# salt fork eyes any 1



## fatkid (Oct 14, 2006)

Planing a weakend at the end of sept never fished there any help would be great taking my new father inlaw need to do good . will be trying for eyes crappie muskie but really any tite line will work . thank for you time and help


----------



## Fasteddie26 (Sep 5, 2006)

Good luck getting any help from anyone i cant ever get any.......


----------



## DJA (Jun 18, 2004)

The SoWC had a tournament there on Sat. but no ones talking


----------



## triton175 (Feb 21, 2006)

I'll assume that you are staying in the lodge or cabins.
There is a large point due west of the cabin/lodge launch ramp, maybe only 150-200 yds from the ramp. Fish the east side of that point (depth drops from about 5 ft to 20ft) find the right depth and stay there. Jig and minnow or crawler. Good luck!
Brian

Fasteddie26 - I wonder why you can't get any help


----------



## Tiny Tim (Sep 19, 2006)

Got into a nice mess of Crappies there last week. Got them all in the Cabin area fishing drop offs in about 17 fow. They were down about 12 ft.Everything was caught on 1/16 oz.jigs tipped with a bass minnow.Tried to find some Saygeyes but only got small ones. Some of the crappies were black ones that were 9-11 inches long. Triton175 is rught about that point. It sets to the of the ramp if you are on shore.Also the small bay across the lake from the cabin ramp can be good early in the morning before the sun gets on it.Have caught a lot of Crappie and White bass there along with a Saugeye once in a while. Hope this helps and you have a good time.


----------



## fatkid (Oct 14, 2006)

thanks for your help we are staying at 1 of the camp grounds but have pleasure boated on the lake and have seen the cabins and that long point we are going to hit it hard at the end of the month hopfully I will not let him down


----------



## fatkid (Oct 14, 2006)

Please
Help 
Its 

My 
Fatherinlaw


----------



## toboso (Apr 14, 2004)

For what it's worth, the guys I know tell me it's like bass fishing--you have to fish every little rock structure and piece of wood (there's a lot of both!). Salt Fork is so full of options and the fish can spread out and ambush feed along the shorelines, hence the bass reference. I have only stumbled into a few while trolling for muskies--none while saugeye fishing. Those main lake points wouldn't be a bad place to begin. You might also check around the spillway bar and the bay near the dam.


----------



## TIGGER (Jan 17, 2006)

Like Triton stated fish that little bay hard by the cabins. The narrows leading in and out also. Find the drop offs in those areas near the flats. They will move up and down. Also try casting a jig and crawler from the boat ramp at night under the lights at night.

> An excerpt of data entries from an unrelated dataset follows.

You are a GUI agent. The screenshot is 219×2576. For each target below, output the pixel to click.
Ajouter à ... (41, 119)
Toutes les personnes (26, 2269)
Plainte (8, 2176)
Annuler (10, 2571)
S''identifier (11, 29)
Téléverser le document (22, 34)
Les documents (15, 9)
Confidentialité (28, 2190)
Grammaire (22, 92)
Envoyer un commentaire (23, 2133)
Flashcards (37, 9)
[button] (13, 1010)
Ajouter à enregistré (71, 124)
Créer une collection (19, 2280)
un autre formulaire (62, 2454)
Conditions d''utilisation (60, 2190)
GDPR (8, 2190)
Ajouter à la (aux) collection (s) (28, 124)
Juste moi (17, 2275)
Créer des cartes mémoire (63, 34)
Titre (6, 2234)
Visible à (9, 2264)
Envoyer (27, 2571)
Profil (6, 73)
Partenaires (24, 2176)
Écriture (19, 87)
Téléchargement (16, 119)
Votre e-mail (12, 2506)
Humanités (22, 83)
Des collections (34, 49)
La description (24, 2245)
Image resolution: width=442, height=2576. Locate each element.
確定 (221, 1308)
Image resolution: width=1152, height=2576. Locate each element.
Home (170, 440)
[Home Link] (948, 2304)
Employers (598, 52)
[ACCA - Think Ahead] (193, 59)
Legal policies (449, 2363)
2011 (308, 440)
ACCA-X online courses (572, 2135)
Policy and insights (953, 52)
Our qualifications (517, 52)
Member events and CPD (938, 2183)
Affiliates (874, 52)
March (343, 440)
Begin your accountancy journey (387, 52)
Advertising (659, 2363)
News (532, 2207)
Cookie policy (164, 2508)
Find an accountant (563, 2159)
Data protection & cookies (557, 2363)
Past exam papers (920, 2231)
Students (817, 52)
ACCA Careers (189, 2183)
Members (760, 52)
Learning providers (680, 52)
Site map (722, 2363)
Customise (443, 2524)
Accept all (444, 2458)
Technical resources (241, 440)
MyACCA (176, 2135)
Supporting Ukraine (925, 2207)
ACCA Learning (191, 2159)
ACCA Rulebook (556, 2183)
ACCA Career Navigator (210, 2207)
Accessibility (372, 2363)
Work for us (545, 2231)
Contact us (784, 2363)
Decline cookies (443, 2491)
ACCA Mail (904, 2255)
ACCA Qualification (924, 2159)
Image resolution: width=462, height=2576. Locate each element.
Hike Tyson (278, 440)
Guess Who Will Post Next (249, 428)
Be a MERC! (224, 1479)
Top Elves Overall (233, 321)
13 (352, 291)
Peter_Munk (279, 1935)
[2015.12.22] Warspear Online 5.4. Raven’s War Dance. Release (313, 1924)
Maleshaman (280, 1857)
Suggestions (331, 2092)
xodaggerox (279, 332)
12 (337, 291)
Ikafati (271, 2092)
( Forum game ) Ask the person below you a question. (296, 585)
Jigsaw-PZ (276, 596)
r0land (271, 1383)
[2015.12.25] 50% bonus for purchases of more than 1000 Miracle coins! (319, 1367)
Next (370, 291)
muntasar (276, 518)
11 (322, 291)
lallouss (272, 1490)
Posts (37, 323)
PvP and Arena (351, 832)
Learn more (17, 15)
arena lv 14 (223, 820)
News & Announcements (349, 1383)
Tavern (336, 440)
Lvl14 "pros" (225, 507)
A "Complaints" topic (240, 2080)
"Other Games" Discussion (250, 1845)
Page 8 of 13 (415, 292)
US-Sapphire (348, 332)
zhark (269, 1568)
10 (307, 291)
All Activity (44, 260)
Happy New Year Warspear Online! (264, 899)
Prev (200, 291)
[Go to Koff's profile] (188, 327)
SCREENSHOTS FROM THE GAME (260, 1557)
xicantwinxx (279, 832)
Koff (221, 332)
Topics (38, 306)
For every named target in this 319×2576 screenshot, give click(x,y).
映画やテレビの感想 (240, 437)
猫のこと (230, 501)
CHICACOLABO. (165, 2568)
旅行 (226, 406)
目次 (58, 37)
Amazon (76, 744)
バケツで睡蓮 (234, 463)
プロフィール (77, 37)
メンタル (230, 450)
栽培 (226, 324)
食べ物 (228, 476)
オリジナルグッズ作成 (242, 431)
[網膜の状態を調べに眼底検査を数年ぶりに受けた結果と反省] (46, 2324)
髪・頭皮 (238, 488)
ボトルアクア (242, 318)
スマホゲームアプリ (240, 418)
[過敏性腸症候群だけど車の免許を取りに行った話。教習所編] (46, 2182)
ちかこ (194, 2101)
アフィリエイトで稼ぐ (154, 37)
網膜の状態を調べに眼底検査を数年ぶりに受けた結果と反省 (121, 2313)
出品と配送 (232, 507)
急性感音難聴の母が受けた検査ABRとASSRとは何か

Don't make alot of noise when walking out on the docks. After all the boat traffic clears out the minnows move under the light. The walleyes will follow. cast right on the cement ramps on the launch area. Think about it. In the daylight they don't move far from there. There are some points near by.

The dam can be productive also fast trolling shad baits. 3 mph Beware!!!!!!!!! You will catch musky's also! LOL 12 to 14 feet of water

Good luck!

I will be down there the first week of October for an overnighter!


----------